Dr Markus Ruhsam, molecular ecologist at the Royal Botanic Garden, Edinburgh, told The Independent: “We’ve been looking at wild apple trees in Scotland for around three years, and the idea is to establish how pure the wild apple trees we find in the countryside are.
“All over Europe there is a lot of hybridisation between the wild apple tree and the domesticated apple tree, and we wanted to establish how pure it is.”
Other recent reports have suggested the tree itself may be 11,000 years old. Dr Ruhsam said this was not the case. “Dating back to the ice age is not quite correct. There must be a misunderstanding,” he said.
“When the glaciers retreated, those wild apple trees came back into Britain, but that particular tree certainly doesn’t date back to the ice age. They are rather short-lived - a hundred, a hundred and fifty years or so.”

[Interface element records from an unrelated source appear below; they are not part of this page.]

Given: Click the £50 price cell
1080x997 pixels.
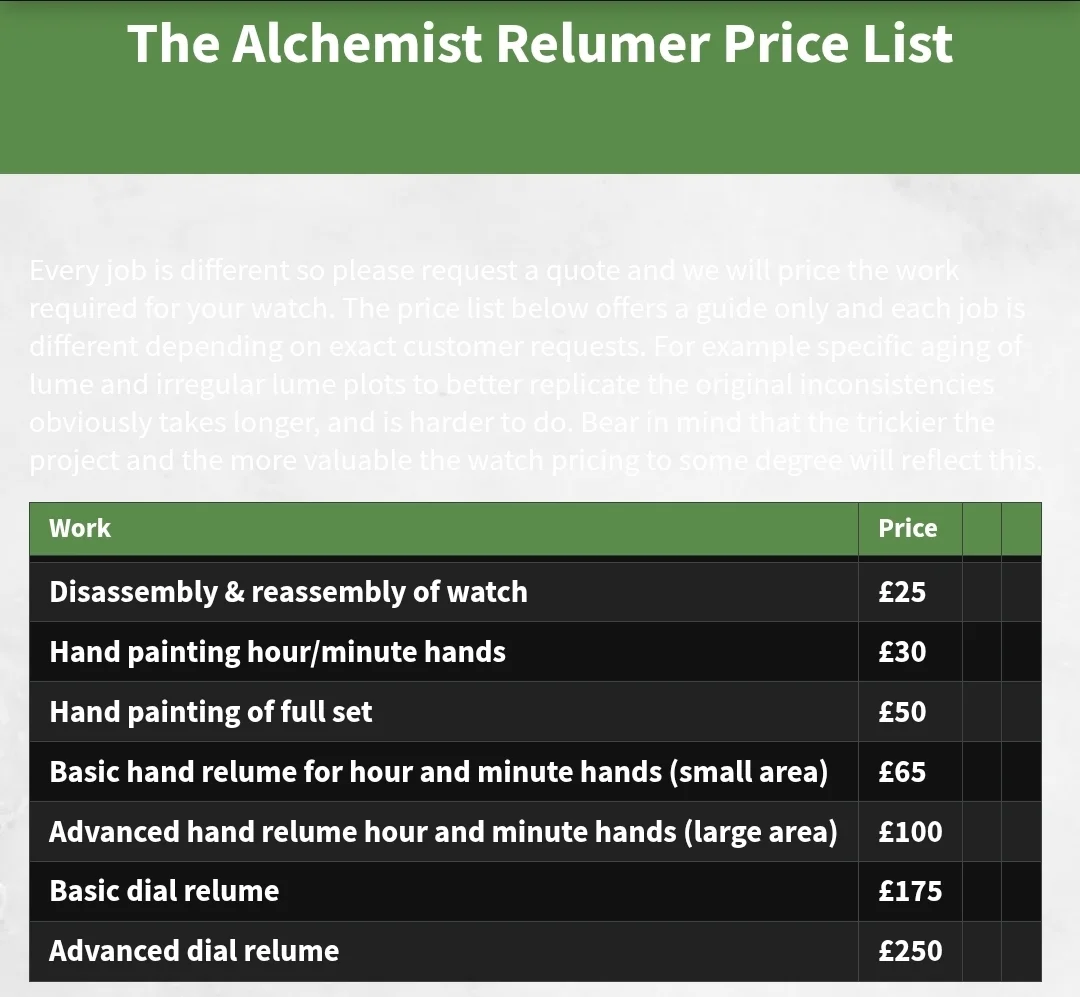Looking at the screenshot, I should (902, 712).
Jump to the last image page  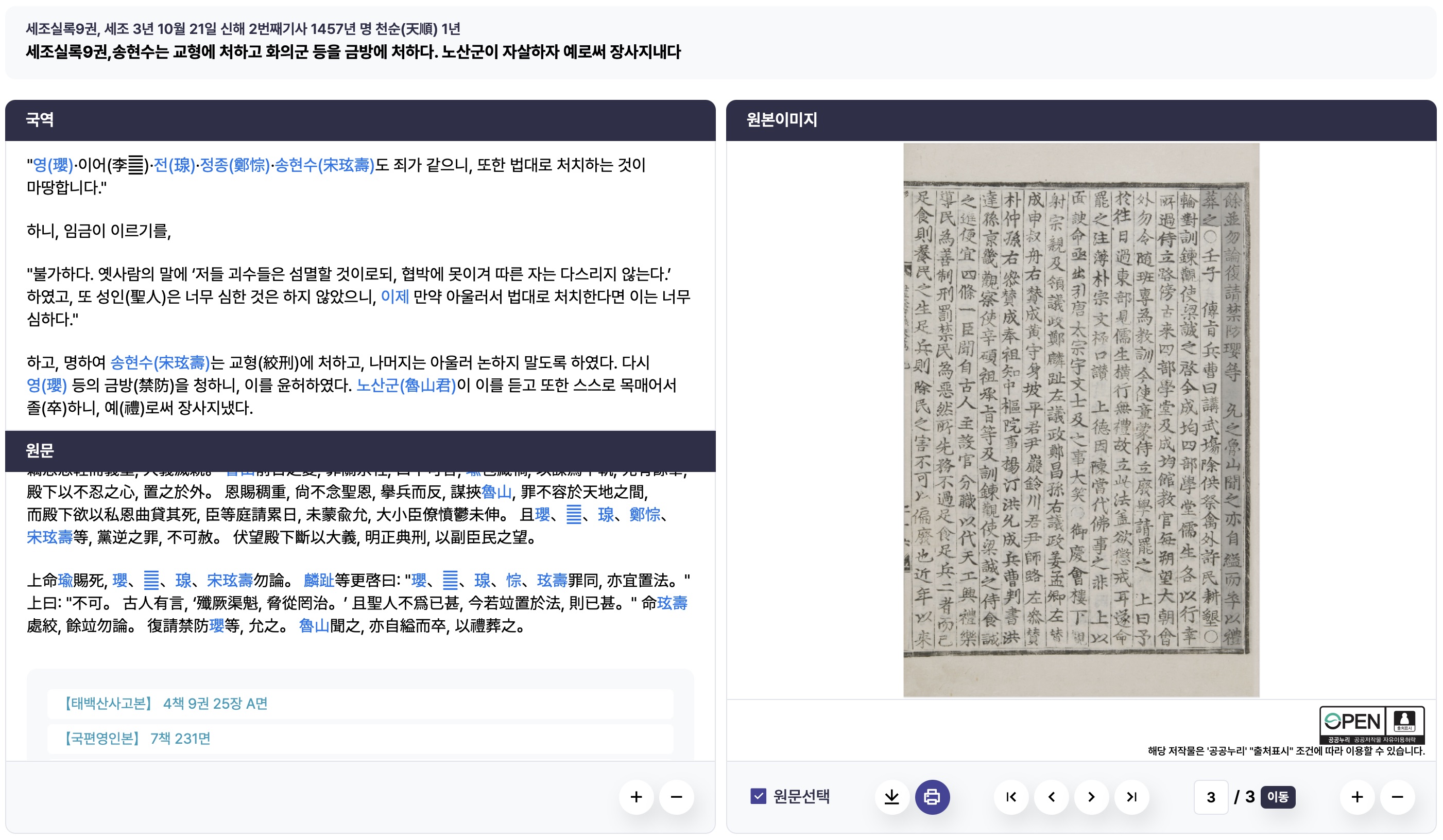(x=1131, y=797)
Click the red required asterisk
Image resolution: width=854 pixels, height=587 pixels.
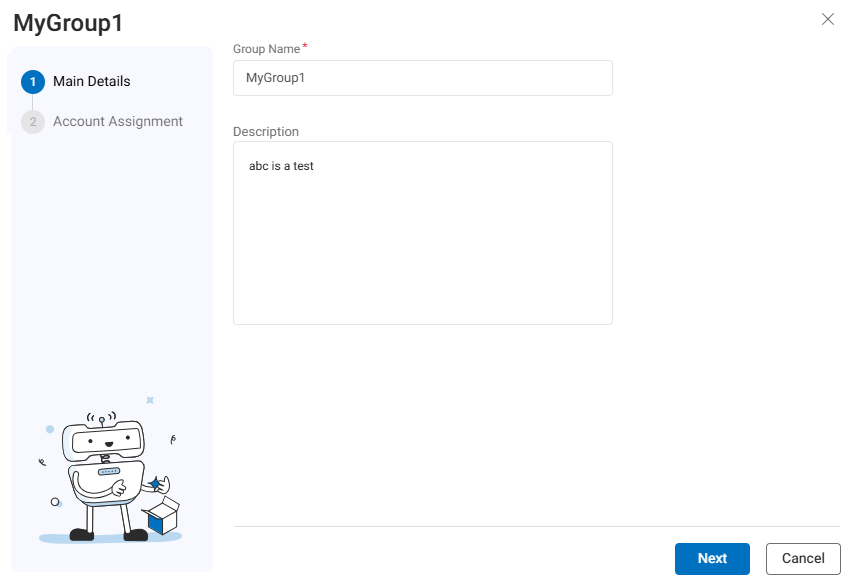tap(305, 47)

The researchers examined what are known as “microsatellites” – small pieces of DNA which help identify species. The microsatellites help distinguish cultivated apple from wild apple.
“When we looked at enough pieces of DNA, we can see whether the tree is pure, or whether there has been hybridisation going on in its past (where insects cross pollinate the tree with cultivated species). But it came out as pure,” Dr Ruhsam said.
“The amazing thing is that we don’t have many records from the west coast of Scotland of pure trees, and certainly none from any of the islands.
“The first question is how did it get there - it’s definitely not apple country. It’s in the rocks in a windswept place. It’s a very unusual place to find an apple tree. There’s another one on Shetland, but it’s very rare to find these trees.”
The exact age of the tree is not known. Paul Smith, plant recorder for the Outer Hebrides for the Botanical Society of Britain and Ireland, told The Independent: “It’s age isn’t worked out because there are no bits that will have persisted long enough to be dated.
“It is however, quite likely that it regularly puts up new branches as old ones die off, and therefore that it will have persisted in the same place for a long time. It is more likely that a small population, rather than this particular plant, has persisted here, though since no other individuals are known here, it’s not certain that this is so. But it is a native and not a domesticated apple.
He added: “If it’s not a persistent native, it would be likely to have come by human agency when Pabaigh Mor was inhabited.
“But it still seems an unlikely place for a seed to be deposited and grow in this case.”
He suggested the existence of the Shetland tree backed up the idea that the trees are part of populations which have survived since the last ice age.